But let’s try to pick out some of the big issues that are impacting the property market and think which ones are more likely to drive long term and short-term issues.
Things like market sentiment and household wealth, while important, are more short to medium term drivers. The most important issues to focus on are the long term ones such as;
- Amount of new housing supply (long term positive)
- The level of economic stimulus (medium to long term positive)
- Population growth (short to medium term negative)
- Interest rates or more specifically the cost of debt. (positive in all time horizons)
- Economic activity including global influences. (short to medium term negative)
With reference to this list, 3 out of the 5 are medium to long term positives and 2 are short to medium term negatives.
Unemployment tends to impact the property market in certain sectors only. That is to say unemployment has an impact on the more marginal property markets and almost negligible impact on the most sought-after sectors. The ripple effect of people moving further out to find value tends to subside, and as values drop people start looking in the more preferred locations and property types.

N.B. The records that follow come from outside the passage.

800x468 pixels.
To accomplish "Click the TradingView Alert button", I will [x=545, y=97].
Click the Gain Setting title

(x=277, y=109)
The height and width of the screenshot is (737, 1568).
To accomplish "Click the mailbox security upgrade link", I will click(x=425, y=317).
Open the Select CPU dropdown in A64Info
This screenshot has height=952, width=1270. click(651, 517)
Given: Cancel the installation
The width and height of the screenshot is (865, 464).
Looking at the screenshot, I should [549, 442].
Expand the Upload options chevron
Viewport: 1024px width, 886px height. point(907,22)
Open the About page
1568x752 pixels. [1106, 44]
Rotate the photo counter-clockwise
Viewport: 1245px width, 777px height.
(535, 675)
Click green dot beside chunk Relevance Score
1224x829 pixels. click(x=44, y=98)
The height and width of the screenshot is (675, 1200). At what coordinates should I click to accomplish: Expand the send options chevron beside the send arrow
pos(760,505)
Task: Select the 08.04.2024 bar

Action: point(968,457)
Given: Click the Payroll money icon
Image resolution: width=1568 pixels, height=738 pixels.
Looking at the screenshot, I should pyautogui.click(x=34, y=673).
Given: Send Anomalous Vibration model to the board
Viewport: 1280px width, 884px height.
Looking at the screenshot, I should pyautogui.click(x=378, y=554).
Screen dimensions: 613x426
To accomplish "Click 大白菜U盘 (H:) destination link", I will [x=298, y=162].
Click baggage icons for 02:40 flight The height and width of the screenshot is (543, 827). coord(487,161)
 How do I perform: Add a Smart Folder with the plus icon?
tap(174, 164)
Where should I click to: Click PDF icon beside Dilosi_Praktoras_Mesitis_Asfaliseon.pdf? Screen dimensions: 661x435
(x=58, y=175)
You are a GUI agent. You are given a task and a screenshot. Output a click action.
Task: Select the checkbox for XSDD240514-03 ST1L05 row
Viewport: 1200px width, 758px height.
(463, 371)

While the long term outlook is good you better buckle up as it is going to be a bumpy ride for the next 1 or 2 years. As the domestic and global economies recover so too will Australia’s property market. Don’t get spooked by all the noise in the media and there will be plenty of it. Years 2 to 5 should see the impact of the housing shortage and economic stimulus combine with continued cheap debt and renewed job security to push housing prices back up. Population growth will return over time the fundamental need for housing will continue to drive prices.